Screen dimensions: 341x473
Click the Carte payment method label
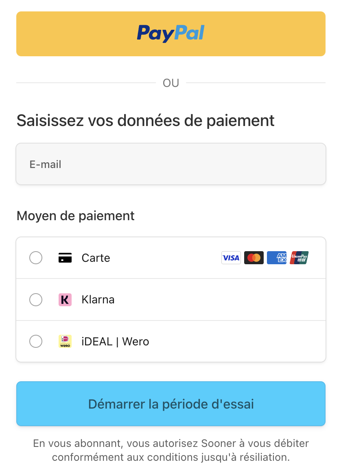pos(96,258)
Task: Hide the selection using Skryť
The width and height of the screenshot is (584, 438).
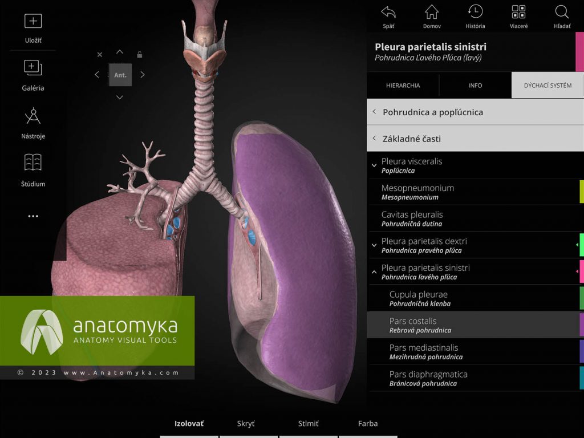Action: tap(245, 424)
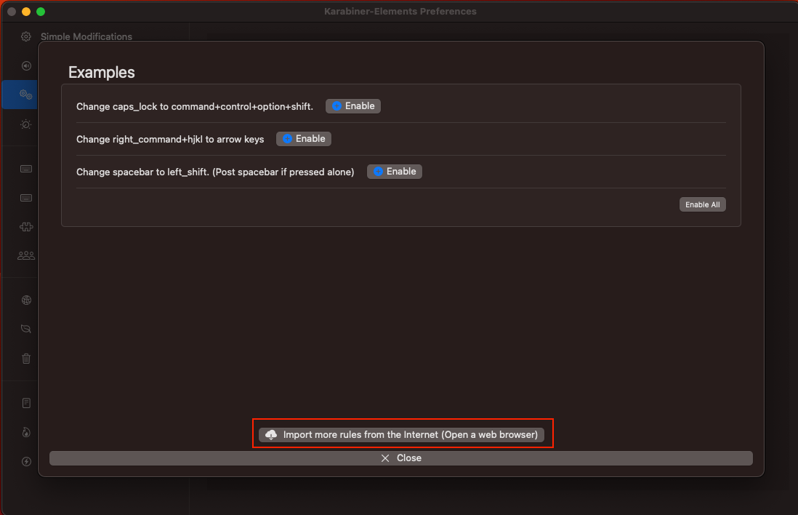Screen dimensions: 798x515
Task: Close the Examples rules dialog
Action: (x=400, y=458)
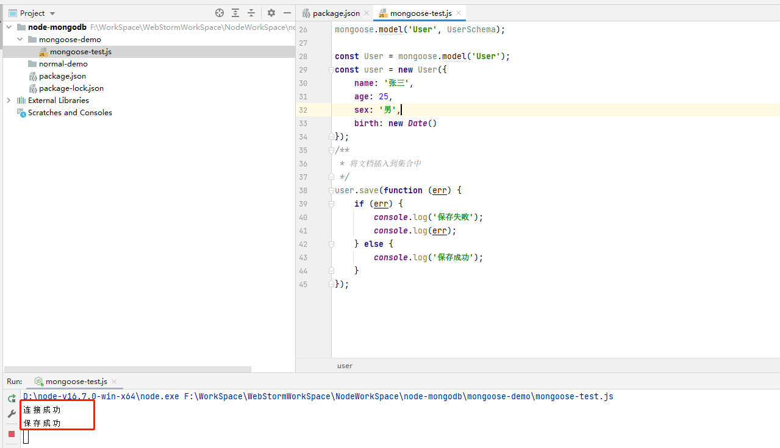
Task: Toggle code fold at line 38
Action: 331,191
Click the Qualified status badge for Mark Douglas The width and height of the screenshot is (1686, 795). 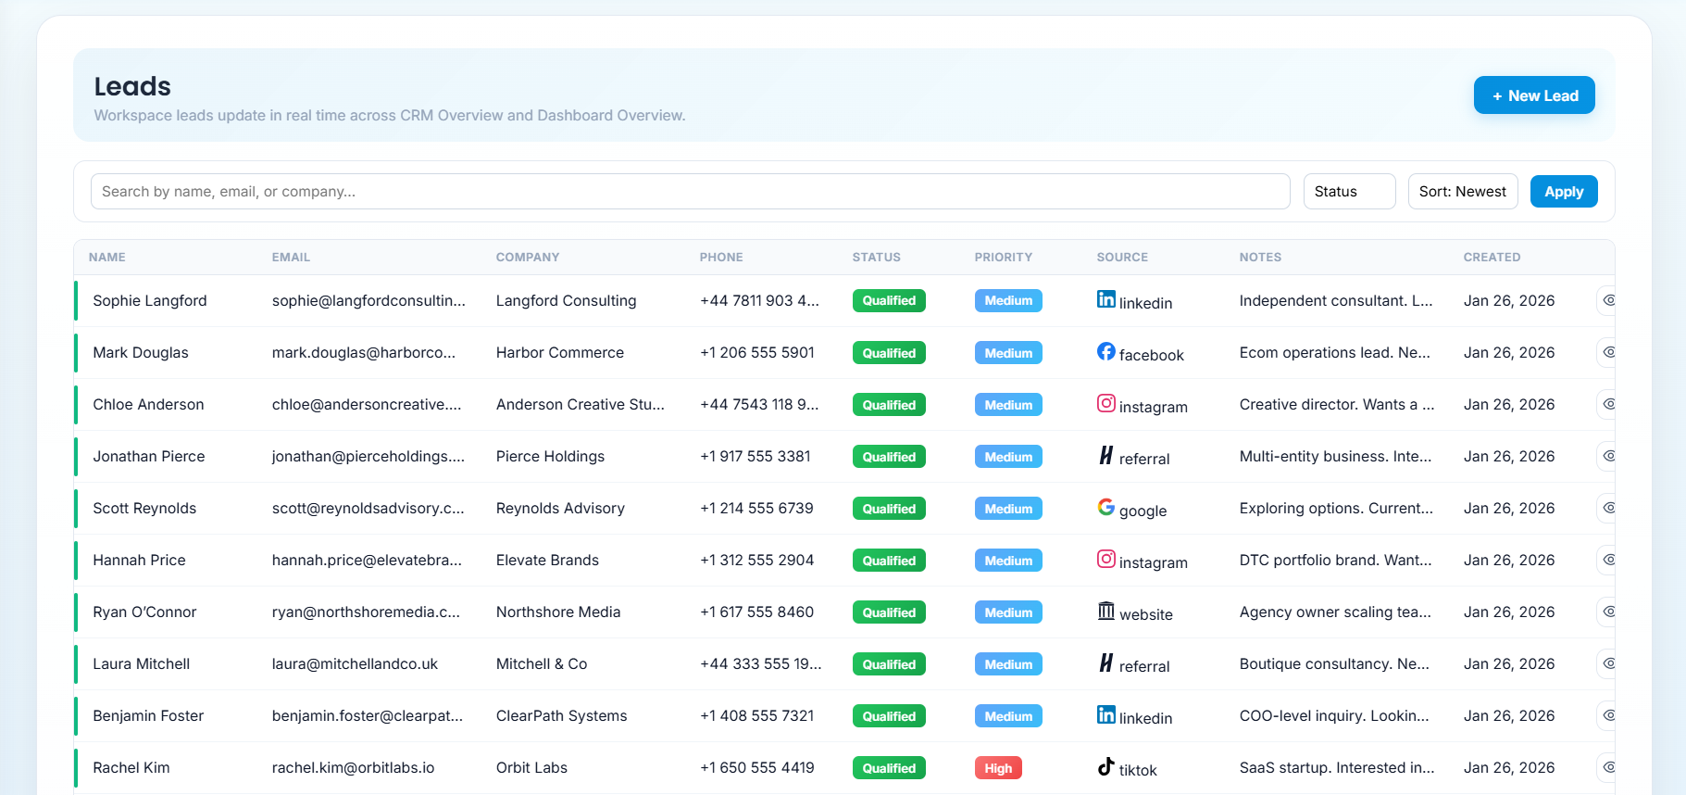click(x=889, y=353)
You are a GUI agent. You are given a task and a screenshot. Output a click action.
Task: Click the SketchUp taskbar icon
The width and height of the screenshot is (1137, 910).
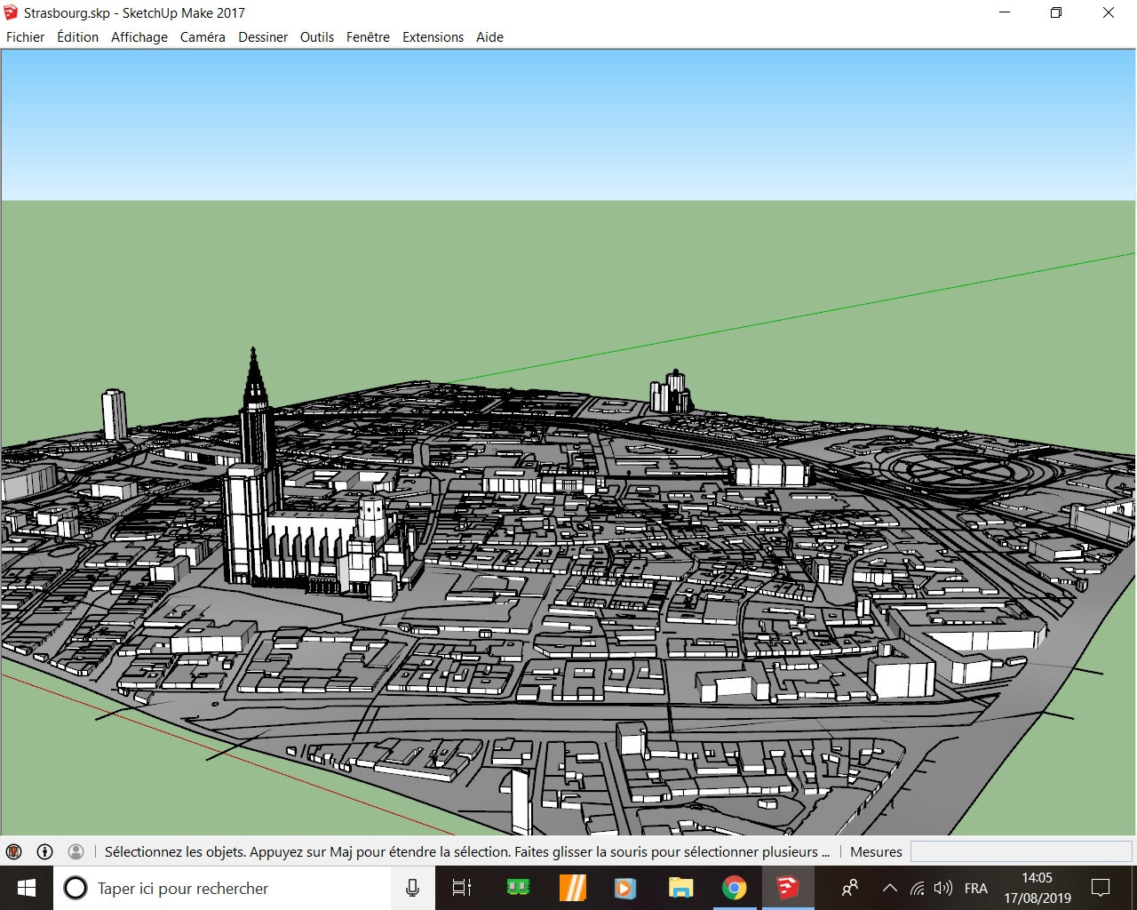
□ □ □ □ □
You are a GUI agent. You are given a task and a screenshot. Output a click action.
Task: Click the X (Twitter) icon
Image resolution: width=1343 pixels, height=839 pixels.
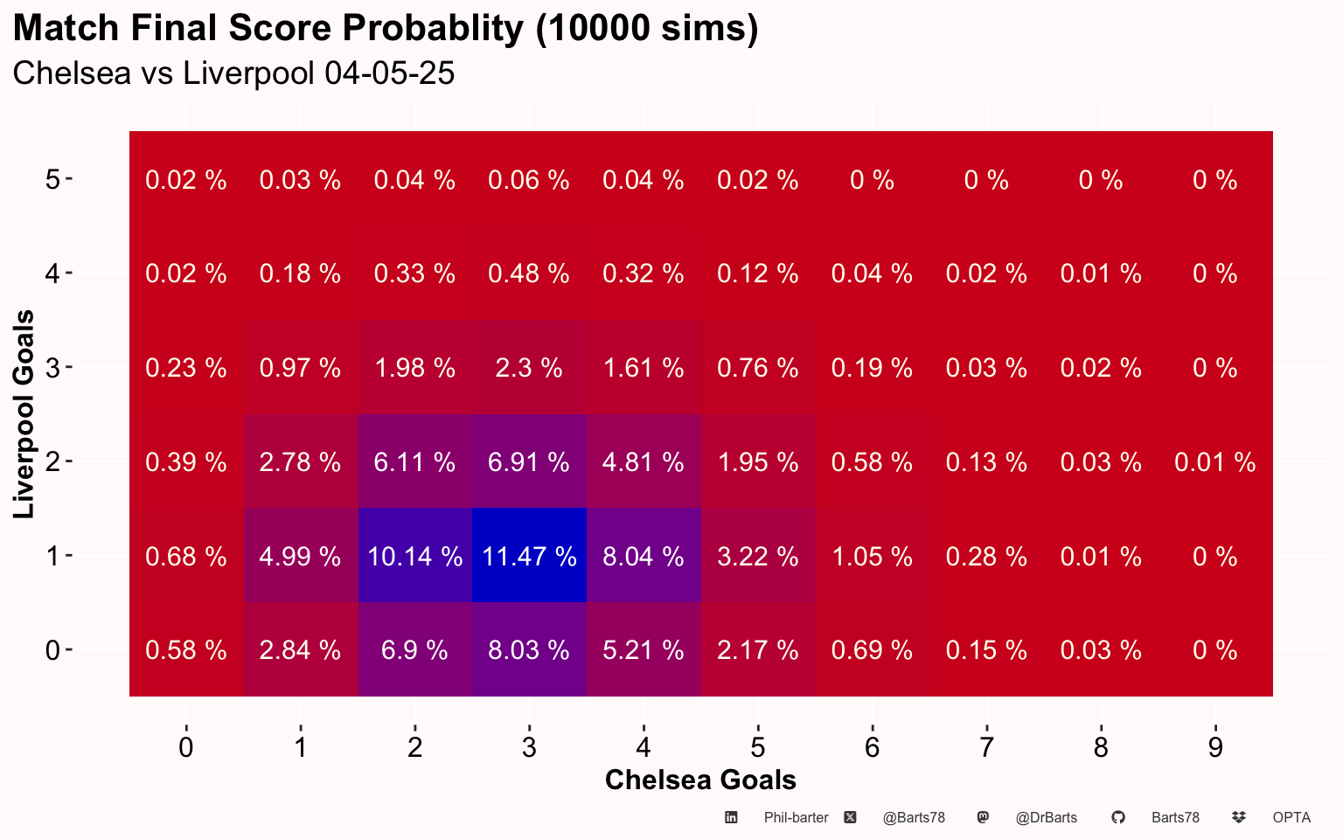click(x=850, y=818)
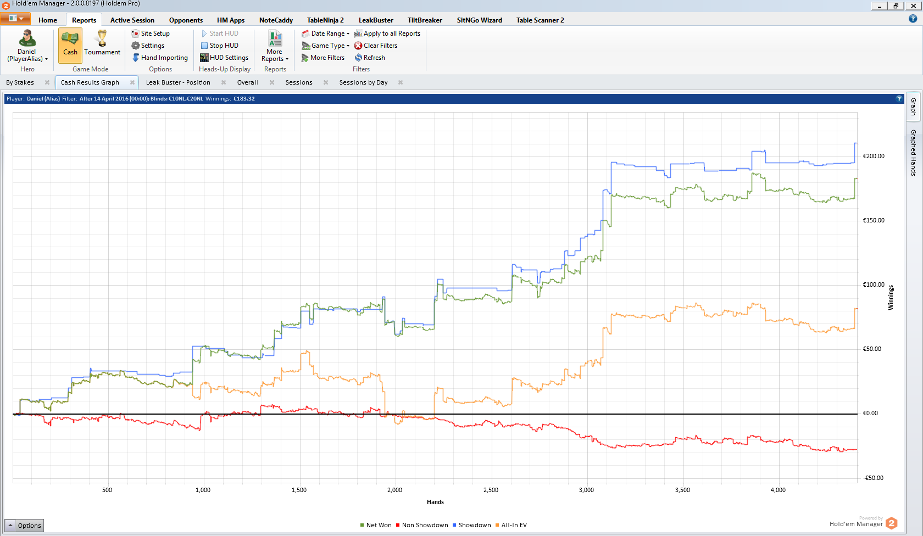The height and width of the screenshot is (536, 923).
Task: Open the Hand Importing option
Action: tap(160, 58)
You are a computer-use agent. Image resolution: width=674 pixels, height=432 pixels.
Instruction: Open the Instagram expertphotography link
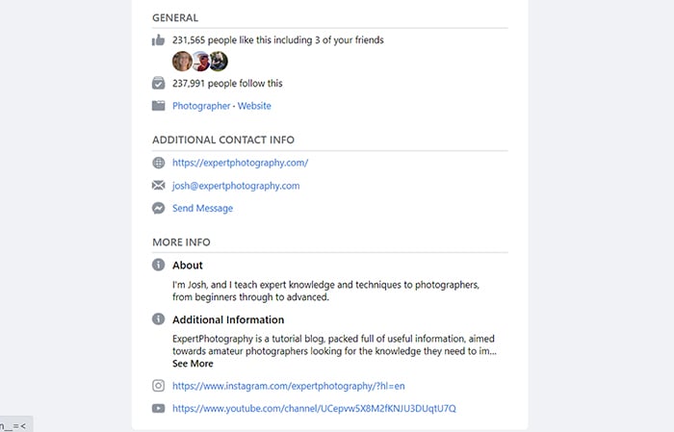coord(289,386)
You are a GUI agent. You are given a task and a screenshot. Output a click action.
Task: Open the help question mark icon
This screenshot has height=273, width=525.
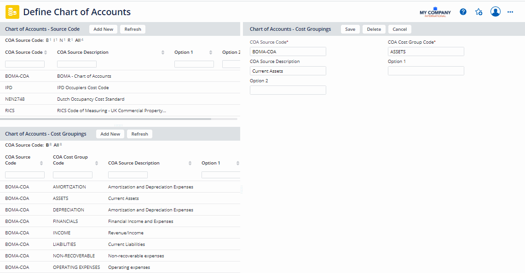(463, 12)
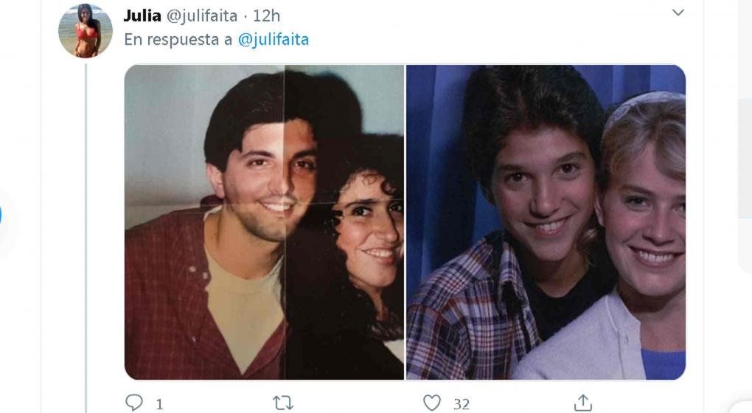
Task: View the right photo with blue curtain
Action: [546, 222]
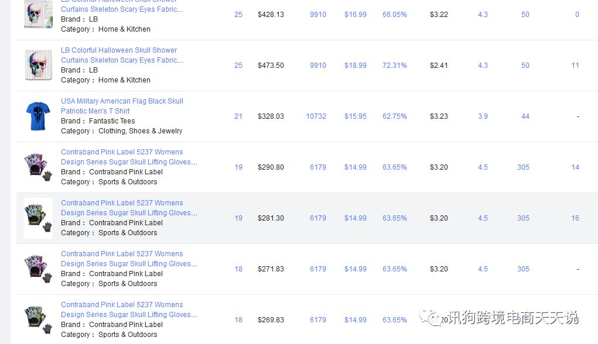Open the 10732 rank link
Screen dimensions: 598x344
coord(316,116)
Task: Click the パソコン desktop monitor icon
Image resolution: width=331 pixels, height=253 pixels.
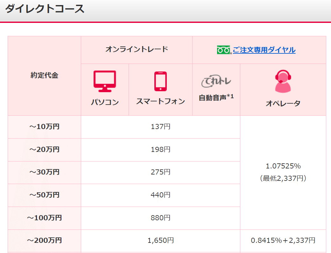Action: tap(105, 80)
□ □ □ □ □
### OBJECTIVE
Reproduce the records verbatim, beginning at the line that contains "You are a computer-use" and ending with the line that contains "Action: tap(105, 80)", both lines included. Omit the pictures from your reproduction.

### TASK RESPONSE
You are a computer-use agent. Image resolution: width=674 pixels, height=432 pixels.
Instruction: Open the Instagram expertphotography link
coord(289,386)
You are a GUI agent. You are given a task and a screenshot. Output a click action.
Task: Open the help question mark icon
This screenshot has height=273, width=525.
(463, 12)
Task: View the right photo with blue curtain
Action: [546, 222]
Open the 10732 rank link
Screen dimensions: 598x344
coord(316,116)
Task: Click the パソコン desktop monitor icon
Image resolution: width=331 pixels, height=253 pixels.
Action: tap(105, 80)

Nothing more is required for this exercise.